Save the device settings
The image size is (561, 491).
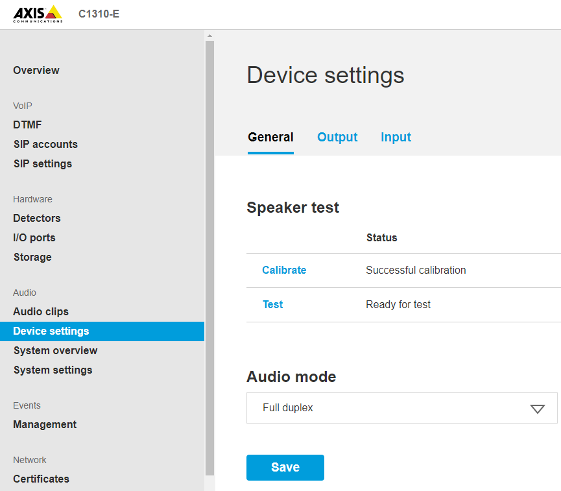[x=285, y=467]
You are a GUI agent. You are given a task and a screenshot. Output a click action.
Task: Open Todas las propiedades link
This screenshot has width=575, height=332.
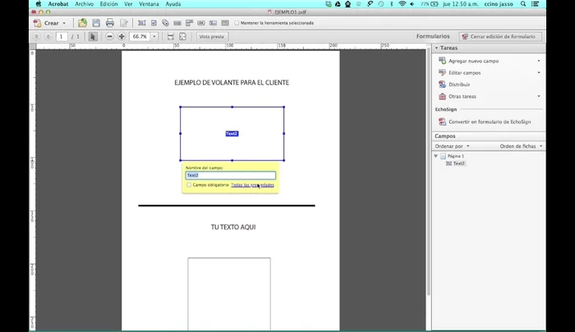tap(252, 185)
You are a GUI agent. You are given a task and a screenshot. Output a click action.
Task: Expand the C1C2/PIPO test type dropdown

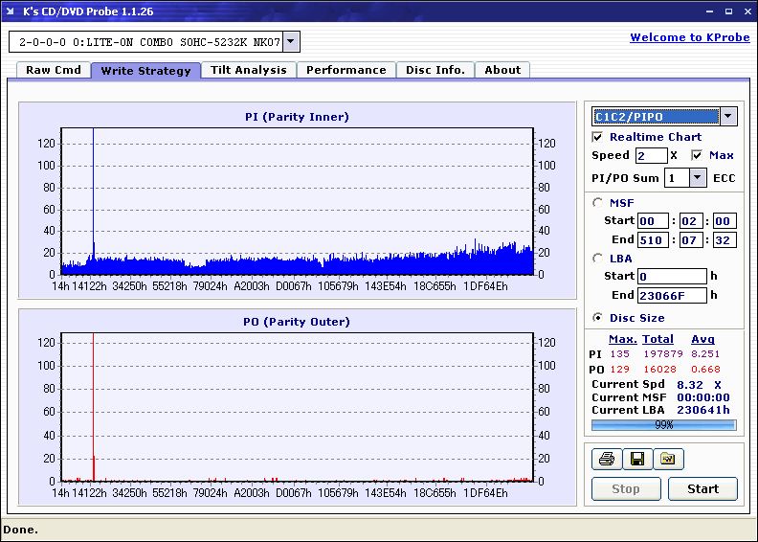click(727, 117)
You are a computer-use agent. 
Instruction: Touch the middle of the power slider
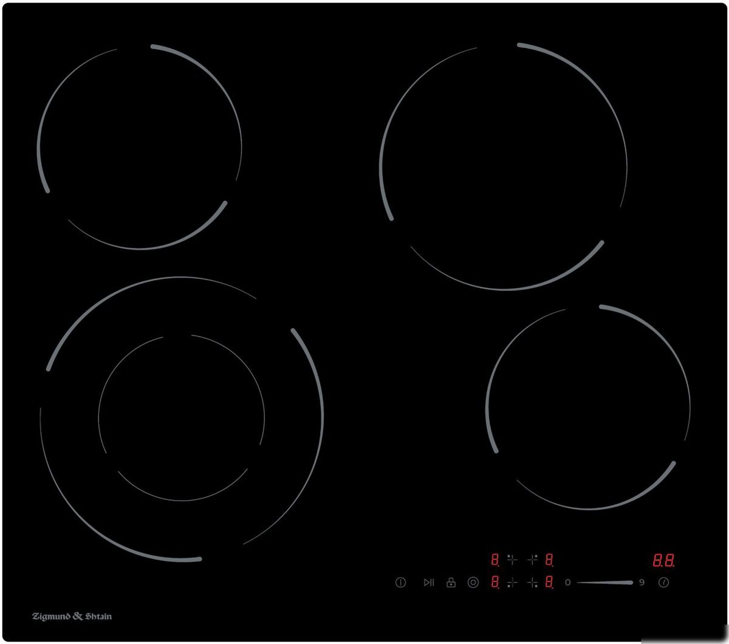pos(604,583)

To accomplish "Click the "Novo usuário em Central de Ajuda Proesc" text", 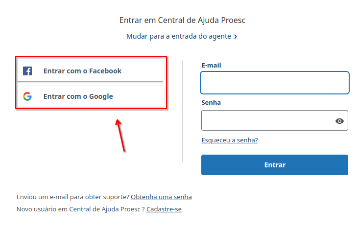I will coord(79,209).
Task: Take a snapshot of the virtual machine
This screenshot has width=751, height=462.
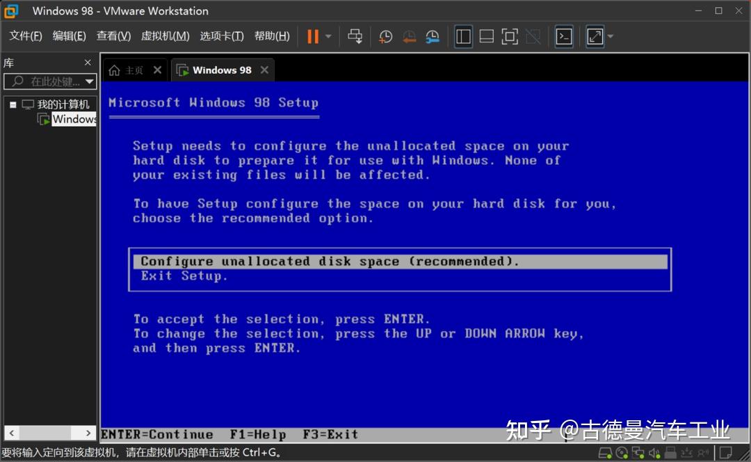Action: point(385,36)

The exercise: Show every line of the records above that contains the word "screenshot", matching case exactly.

Written solution:
You are a GUI agent. You are given a task and a screenshot. Output a click action.
This screenshot has width=575, height=332.
You are a GUI agent. You are given a task and a screenshot. Output a click action.
This screenshot has width=751, height=462.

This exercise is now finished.